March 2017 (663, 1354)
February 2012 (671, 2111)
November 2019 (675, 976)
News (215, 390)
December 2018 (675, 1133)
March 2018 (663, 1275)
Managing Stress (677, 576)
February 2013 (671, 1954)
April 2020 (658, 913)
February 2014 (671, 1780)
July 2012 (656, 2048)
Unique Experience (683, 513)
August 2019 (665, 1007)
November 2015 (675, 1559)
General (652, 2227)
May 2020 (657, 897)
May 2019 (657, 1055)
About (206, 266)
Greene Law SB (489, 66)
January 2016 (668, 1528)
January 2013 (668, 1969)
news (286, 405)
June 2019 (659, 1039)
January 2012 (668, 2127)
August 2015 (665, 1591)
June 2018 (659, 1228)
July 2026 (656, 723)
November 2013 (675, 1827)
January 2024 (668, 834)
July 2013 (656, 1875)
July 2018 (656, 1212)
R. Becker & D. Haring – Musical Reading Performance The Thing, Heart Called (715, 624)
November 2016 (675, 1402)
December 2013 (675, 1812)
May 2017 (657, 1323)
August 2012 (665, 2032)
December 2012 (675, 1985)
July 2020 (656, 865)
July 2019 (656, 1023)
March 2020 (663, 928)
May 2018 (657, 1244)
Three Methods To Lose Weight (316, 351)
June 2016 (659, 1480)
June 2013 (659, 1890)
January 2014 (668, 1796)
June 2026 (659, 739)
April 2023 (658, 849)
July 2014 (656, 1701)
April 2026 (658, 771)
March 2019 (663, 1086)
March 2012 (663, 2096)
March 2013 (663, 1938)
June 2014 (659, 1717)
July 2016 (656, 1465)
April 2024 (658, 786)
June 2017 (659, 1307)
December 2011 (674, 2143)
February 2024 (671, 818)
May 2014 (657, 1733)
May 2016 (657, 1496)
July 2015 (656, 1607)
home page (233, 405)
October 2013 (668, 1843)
# # #
Scan the lines above for "February 2013 (671, 1954)" and for "June 2016 (659, 1480)". Repeat exactly the line holding each of them and every line in between.

(Solution to this problem)
February 2013 (671, 1954)
April 2020 (658, 913)
February 2014 (671, 1780)
July 2012 (656, 2048)
Unique Experience (683, 513)
August 2019 (665, 1007)
November 2015 (675, 1559)
General (652, 2227)
May 2020 (657, 897)
May 2019 (657, 1055)
About (206, 266)
Greene Law SB (489, 66)
January 2016 (668, 1528)
January 2013 (668, 1969)
news (286, 405)
June 2019 (659, 1039)
January 2012 (668, 2127)
August 2015 (665, 1591)
June 2018 (659, 1228)
July 2026 (656, 723)
November 2013 (675, 1827)
January 2024 (668, 834)
July 2013 (656, 1875)
July 2018 (656, 1212)
R. Becker & D. Haring – Musical Reading Performance The Thing, Heart Called (715, 624)
November 2016 (675, 1402)
December 2013 (675, 1812)
May 2017 (657, 1323)
August 2012 (665, 2032)
December 2012 (675, 1985)
July 2020 (656, 865)
July 2019 (656, 1023)
March 2020 (663, 928)
May 2018 (657, 1244)
Three Methods To Lose Weight (316, 351)
June 2016 (659, 1480)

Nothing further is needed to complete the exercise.